**TASK DETAILS:** An exact copy of every record is required.

**Collected data entries:**
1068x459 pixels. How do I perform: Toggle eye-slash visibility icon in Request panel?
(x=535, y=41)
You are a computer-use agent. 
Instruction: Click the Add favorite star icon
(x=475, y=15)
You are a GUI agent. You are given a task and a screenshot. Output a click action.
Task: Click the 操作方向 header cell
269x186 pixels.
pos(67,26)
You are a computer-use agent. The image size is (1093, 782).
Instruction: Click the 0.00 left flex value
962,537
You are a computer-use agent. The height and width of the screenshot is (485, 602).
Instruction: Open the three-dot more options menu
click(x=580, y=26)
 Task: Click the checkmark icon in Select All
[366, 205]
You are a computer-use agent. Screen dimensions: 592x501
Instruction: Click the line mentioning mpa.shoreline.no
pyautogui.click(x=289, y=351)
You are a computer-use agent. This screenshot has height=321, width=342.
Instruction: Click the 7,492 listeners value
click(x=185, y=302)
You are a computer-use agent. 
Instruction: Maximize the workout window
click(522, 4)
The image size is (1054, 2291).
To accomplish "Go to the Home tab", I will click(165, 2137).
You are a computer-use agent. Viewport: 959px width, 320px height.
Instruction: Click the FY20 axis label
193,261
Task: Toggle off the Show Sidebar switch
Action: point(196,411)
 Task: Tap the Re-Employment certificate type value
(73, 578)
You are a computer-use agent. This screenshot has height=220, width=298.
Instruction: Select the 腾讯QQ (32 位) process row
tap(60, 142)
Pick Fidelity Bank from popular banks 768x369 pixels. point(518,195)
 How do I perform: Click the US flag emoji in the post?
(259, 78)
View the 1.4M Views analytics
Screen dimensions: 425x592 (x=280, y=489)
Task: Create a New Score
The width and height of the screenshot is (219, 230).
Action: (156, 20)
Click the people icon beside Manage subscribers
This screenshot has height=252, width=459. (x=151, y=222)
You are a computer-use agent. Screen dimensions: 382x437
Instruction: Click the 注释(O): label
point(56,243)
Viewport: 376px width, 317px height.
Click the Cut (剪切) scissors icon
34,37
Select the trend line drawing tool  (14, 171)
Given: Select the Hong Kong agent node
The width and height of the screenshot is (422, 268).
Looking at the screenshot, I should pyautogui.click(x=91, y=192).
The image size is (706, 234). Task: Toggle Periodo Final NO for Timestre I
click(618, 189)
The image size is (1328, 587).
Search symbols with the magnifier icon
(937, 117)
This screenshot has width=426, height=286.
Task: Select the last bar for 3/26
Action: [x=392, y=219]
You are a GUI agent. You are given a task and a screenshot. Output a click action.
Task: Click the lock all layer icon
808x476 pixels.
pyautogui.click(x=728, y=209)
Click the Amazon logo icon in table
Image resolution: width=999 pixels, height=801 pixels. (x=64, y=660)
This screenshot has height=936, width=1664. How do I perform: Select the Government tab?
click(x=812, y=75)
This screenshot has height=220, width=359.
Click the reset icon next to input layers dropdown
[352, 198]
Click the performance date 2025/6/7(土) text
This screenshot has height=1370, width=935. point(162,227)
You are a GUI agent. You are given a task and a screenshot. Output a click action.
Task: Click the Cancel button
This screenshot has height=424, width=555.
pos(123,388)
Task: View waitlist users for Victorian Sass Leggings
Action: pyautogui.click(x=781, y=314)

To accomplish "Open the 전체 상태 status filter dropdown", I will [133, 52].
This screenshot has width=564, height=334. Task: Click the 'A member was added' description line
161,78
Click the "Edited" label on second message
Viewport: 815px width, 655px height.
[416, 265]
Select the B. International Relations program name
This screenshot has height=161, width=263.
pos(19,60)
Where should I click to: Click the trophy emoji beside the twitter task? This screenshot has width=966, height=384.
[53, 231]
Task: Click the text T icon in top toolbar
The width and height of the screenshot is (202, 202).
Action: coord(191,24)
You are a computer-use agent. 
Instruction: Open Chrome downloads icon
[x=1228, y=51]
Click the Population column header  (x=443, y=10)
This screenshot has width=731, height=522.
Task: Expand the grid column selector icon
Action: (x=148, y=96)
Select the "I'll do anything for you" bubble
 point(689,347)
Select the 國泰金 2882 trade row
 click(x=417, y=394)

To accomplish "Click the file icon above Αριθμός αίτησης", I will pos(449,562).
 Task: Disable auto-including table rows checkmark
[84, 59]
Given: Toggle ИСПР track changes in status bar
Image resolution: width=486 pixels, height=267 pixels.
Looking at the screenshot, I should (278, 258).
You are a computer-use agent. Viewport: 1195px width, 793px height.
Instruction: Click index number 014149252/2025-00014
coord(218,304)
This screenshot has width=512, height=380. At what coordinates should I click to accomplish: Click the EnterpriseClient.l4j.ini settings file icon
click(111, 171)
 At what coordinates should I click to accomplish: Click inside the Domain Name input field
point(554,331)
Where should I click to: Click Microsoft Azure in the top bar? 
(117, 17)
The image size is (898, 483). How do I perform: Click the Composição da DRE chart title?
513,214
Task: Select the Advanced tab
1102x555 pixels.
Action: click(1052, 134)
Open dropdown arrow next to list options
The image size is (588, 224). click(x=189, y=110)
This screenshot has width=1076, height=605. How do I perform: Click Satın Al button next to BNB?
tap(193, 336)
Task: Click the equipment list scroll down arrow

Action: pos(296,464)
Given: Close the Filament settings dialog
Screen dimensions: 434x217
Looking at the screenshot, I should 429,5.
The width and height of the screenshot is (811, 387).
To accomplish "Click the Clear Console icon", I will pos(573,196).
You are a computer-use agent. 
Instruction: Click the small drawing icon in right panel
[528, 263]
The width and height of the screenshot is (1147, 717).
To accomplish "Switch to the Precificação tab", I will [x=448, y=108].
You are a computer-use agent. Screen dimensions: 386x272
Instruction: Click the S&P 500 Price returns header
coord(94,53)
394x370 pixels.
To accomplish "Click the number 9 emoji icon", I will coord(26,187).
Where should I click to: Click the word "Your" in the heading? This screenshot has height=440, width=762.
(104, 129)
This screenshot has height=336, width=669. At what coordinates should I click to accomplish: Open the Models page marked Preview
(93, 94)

**ANSWER BOX:**
1068x459 pixels. How do I perform: Toggle eye-slash visibility icon in Request panel?
(x=535, y=41)
You are a computer-use agent. 
Instruction: Click the Add favorite star icon
(x=475, y=15)
You are a GUI agent. You are given a task and a screenshot. Output a click action.
Task: Click the 操作方向 header cell
269x186 pixels.
pos(67,26)
You are a computer-use agent. The image size is (1093, 782).
Instruction: Click the 0.00 left flex value
962,537
You are a computer-use agent. The height and width of the screenshot is (485, 602).
Instruction: Open the three-dot more options menu
click(x=580, y=26)
 Task: Click the checkmark icon in Select All
[366, 205]
You are a computer-use agent. Screen dimensions: 592x501
Instruction: Click the line mentioning mpa.shoreline.no
pyautogui.click(x=289, y=351)
You are a computer-use agent. This screenshot has height=321, width=342.
Instruction: Click the 7,492 listeners value
click(x=185, y=302)
You are a computer-use agent. 
Instruction: Maximize the workout window
click(522, 4)
The image size is (1054, 2291).
To accomplish "Go to the Home tab", I will click(165, 2137).
You are a computer-use agent. Viewport: 959px width, 320px height.
Instruction: Click the FY20 axis label
193,261
Task: Toggle off the Show Sidebar switch
Action: point(196,411)
 Task: Tap the Re-Employment certificate type value
(73, 578)
You are a computer-use agent. This screenshot has height=220, width=298.
Instruction: Select the 腾讯QQ (32 位) process row
tap(60, 142)
Pick Fidelity Bank from popular banks 768x369 pixels. point(518,195)
 How do I perform: Click the US flag emoji in the post?
(259, 78)
View the 1.4M Views analytics
Screen dimensions: 425x592 (x=280, y=489)
Task: Create a New Score
The width and height of the screenshot is (219, 230).
Action: (156, 20)
Click the people icon beside Manage subscribers
This screenshot has height=252, width=459. (x=151, y=222)
You are a computer-use agent. Screen dimensions: 382x437
Instruction: Click the 注释(O): label
point(56,243)
Viewport: 376px width, 317px height.
Click the Cut (剪切) scissors icon
34,37
Select the trend line drawing tool  (14, 171)
Given: Select the Hong Kong agent node
The width and height of the screenshot is (422, 268).
Looking at the screenshot, I should pyautogui.click(x=91, y=192).
The image size is (706, 234). Task: Toggle Periodo Final NO for Timestre I
click(618, 189)
The image size is (1328, 587).
Search symbols with the magnifier icon
(937, 117)
This screenshot has width=426, height=286.
Task: Select the last bar for 3/26
Action: [x=392, y=219]
You are a GUI agent. You are given a task and a screenshot. Output a click action.
Task: Click the lock all layer icon
808x476 pixels.
pyautogui.click(x=728, y=209)
Click the Amazon logo icon in table
Image resolution: width=999 pixels, height=801 pixels. (x=64, y=660)
This screenshot has height=936, width=1664. How do I perform: Select the Government tab?
click(x=812, y=75)
This screenshot has height=220, width=359.
Click the reset icon next to input layers dropdown
[352, 198]
Click the performance date 2025/6/7(土) text
This screenshot has height=1370, width=935. point(162,227)
You are a GUI agent. You are given a task and a screenshot. Output a click action.
Task: Click the Cancel button
This screenshot has height=424, width=555.
pos(123,388)
Task: View waitlist users for Victorian Sass Leggings
Action: pyautogui.click(x=781, y=314)

To accomplish "Open the 전체 상태 status filter dropdown", I will [133, 52].
This screenshot has width=564, height=334. Task: Click the 'A member was added' description line
161,78
Click the "Edited" label on second message
Viewport: 815px width, 655px height.
[416, 265]
Select the B. International Relations program name
This screenshot has height=161, width=263.
pos(19,60)
Where should I click to: Click the trophy emoji beside the twitter task? This screenshot has width=966, height=384.
[53, 231]
Task: Click the text T icon in top toolbar
The width and height of the screenshot is (202, 202).
Action: coord(191,24)
You are a computer-use agent. 
Instruction: Open Chrome downloads icon
[x=1228, y=51]
Click the Population column header  (x=443, y=10)
This screenshot has width=731, height=522.
Task: Expand the grid column selector icon
Action: (x=148, y=96)
Select the "I'll do anything for you" bubble
 point(689,347)
Select the 國泰金 2882 trade row
 click(x=417, y=394)

To accomplish "Click the file icon above Αριθμός αίτησης", I will pos(449,562).
 Task: Disable auto-including table rows checkmark
[84, 59]
Given: Toggle ИСПР track changes in status bar
Image resolution: width=486 pixels, height=267 pixels.
Looking at the screenshot, I should (278, 258).
You are a computer-use agent. Viewport: 1195px width, 793px height.
Instruction: Click index number 014149252/2025-00014
coord(218,304)
This screenshot has width=512, height=380. At what coordinates should I click to accomplish: Click the EnterpriseClient.l4j.ini settings file icon
click(111, 171)
 At what coordinates should I click to accomplish: Click inside the Domain Name input field
point(554,331)
Where should I click to: Click Microsoft Azure in the top bar? 
(117, 17)
The image size is (898, 483). How do I perform: Click the Composição da DRE chart title?
513,214
Task: Select the Advanced tab
1102x555 pixels.
Action: click(1052, 134)
Open dropdown arrow next to list options
The image size is (588, 224). click(x=189, y=110)
This screenshot has width=1076, height=605. How do I perform: Click Satın Al button next to BNB?
tap(193, 336)
Task: Click the equipment list scroll down arrow

Action: pos(296,464)
Given: Close the Filament settings dialog
Screen dimensions: 434x217
Looking at the screenshot, I should 429,5.
The width and height of the screenshot is (811, 387).
To accomplish "Click the Clear Console icon", I will pos(573,196).
You are a computer-use agent. 
Instruction: Click the small drawing icon in right panel
[528, 263]
The width and height of the screenshot is (1147, 717).
To accomplish "Switch to the Precificação tab", I will [x=448, y=108].
You are a computer-use agent. Screen dimensions: 386x272
Instruction: Click the S&P 500 Price returns header
coord(94,53)
394x370 pixels.
To accomplish "Click the number 9 emoji icon", I will coord(26,187).
Where should I click to: Click the word "Your" in the heading? This screenshot has height=440, width=762.
(104, 129)
This screenshot has height=336, width=669. At what coordinates should I click to accomplish: Open the Models page marked Preview
(93, 94)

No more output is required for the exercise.